1. Anomaly detection
The anomaly detection module captures the steady functioning of the system into some form of 'normality' profile. As soon as an application or cloud resource functioning deviates from that 'normality' profile the violation is reported. Specification of what is normal and what is not for a resource, in general case, depends on the context, e.g. the business goal of monitoring.
This makes the definition of normality for many resources quite vague and dependent on the expert who is capable to manually tag the resource metrics with an anomaly label. Labeling requirement makes the anomaly detection more laborious, expensive and less practical.

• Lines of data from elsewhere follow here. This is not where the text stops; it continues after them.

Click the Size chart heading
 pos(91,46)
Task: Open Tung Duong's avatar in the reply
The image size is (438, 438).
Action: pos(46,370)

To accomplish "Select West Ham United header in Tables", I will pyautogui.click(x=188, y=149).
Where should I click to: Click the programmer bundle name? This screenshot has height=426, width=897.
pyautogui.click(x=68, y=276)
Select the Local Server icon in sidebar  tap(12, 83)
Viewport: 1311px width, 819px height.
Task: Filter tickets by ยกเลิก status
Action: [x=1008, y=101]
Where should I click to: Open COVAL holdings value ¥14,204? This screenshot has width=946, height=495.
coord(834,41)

We would like to automate this laborious processes to the maximum. Therefore we would like to require the KPIs metric to be context independent or at a minimum we aim at defining the normality profile in terms of the metric itself. The example of a right KPI is 'Sales' with alerting criteria 'Sales decline'. The other alerting criteria can be a seasonal trend going down. Applying these criteria to 'Sales' should indicate that sales for today should be at least the same as yesterday. Another good example of a KPI metric is 95 percentile of latency with 'normality' criteria being a threshold where the 95% of all requests should be less than 300ms.
The example of a KPI that is context-dependent is CPU utilization. The CPU utilization is pretty much a technical metric that is disconnected from business targets, therefore the normality of the CPU utilization requires additional context, such as what type of service running? if the service is IO-bound or CPU-bound? what is the latency KPI is enforced? so the CPU has to be busy only partially and should be able to pick up request bursts. These and possibly some other parameters are provided by the expert, therefore we refrain from putting normality on this metrics.
2. The inference engine
The inference engine is the second module in KPI driven RCA. The task of the inference engine is to automate root cause search and provide the engineer with top contributors. The contributors can be modules, data patterns or upgrades .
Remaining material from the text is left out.